DATASET ENTRIES:
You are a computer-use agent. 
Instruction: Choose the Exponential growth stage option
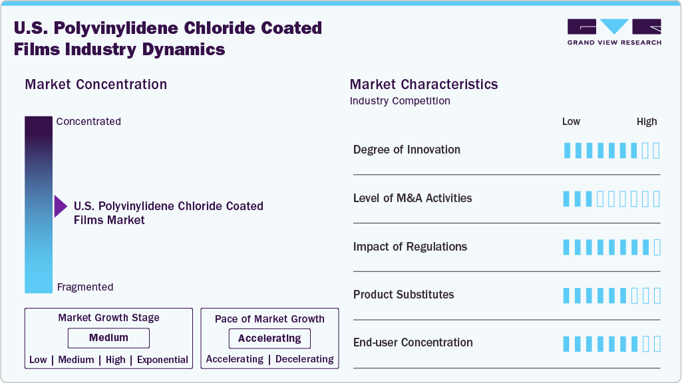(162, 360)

---

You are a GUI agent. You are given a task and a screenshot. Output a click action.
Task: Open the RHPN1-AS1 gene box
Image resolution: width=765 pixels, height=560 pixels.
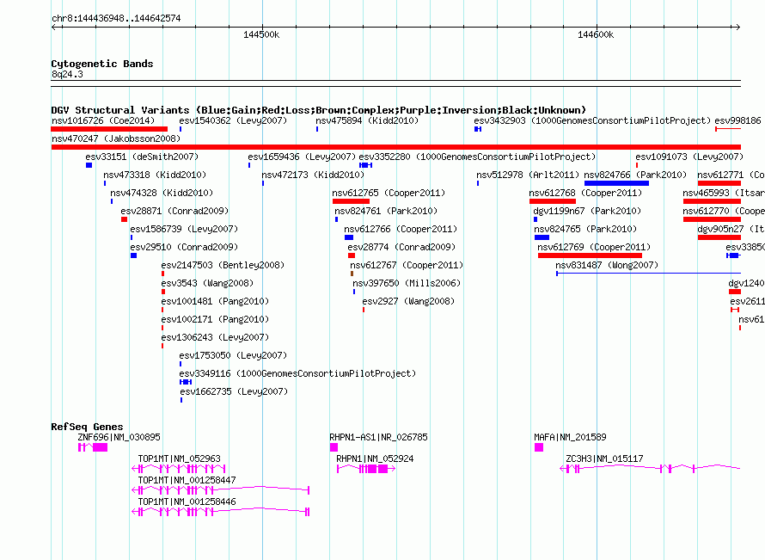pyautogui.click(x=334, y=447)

--

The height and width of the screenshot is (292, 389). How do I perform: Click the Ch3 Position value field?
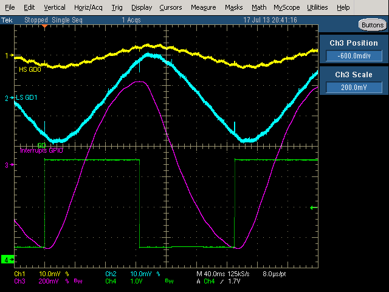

WHAT YOU ARE ASKED TO DO: The response must contain each line above that holds the string "screenshot".

EXERCISE OUTPUT:
You are a GUI agent. You are given a task and a screenshot. Output a click action.
The height and width of the screenshot is (292, 389). How do I perform: Click the Ch3 Position value field?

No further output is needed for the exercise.